All Products
Search
Document Center

Hologres:Access OSS data with Hive Metastore (beta)

Last Updated:Mar 26, 2026

Starting from V2.2, Hologres supports Hive Metastore (HMS) as a metadata source for data lakes built on Object Storage Service (OSS). If your data lake runs on an E-MapReduce (EMR) cluster with OSS or OSS-HDFS as the storage layer, connect Hologres to HMS to query OSS data directly using SQL — without migrating or copying data.

Prerequisites

Before you begin, ensure that you have:

  • An activated OSS service. See Quick Start.

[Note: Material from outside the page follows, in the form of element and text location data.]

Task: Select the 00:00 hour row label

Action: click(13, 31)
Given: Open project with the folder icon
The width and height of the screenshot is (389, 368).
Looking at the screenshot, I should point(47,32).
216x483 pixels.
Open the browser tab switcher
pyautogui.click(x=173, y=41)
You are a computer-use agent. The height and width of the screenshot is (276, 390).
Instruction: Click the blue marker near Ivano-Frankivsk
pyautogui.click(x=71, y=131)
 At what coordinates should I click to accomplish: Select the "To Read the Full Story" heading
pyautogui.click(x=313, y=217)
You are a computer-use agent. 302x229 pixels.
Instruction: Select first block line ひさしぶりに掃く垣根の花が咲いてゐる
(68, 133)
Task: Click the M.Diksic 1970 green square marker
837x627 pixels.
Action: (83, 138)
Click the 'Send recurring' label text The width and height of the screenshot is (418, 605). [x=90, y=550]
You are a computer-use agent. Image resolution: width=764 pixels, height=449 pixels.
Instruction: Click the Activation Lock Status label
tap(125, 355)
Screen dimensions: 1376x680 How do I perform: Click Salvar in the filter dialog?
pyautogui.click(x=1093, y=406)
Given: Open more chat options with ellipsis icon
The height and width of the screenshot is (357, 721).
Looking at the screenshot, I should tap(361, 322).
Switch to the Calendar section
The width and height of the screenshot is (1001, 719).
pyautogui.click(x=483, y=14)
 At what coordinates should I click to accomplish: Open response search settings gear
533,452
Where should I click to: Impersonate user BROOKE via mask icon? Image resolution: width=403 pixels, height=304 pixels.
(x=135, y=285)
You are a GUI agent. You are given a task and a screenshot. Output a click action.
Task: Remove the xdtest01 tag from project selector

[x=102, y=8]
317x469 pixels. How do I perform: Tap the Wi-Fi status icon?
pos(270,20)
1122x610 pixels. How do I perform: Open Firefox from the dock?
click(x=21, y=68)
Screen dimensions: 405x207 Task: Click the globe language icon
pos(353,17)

  • An EMR data lake cluster with test data loaded. See Create test data and Create a cluster. The cluster must meet all of the following conditions:

    • Hive version 3.1.3 or later

    • Kerberos authentication disabled

    • Metadata set to Self-managed RDS or Built-in MySQL

  • A Hologres instance with data lake acceleration enabled and a database created. See Purchase a Hologres instance and Create a database.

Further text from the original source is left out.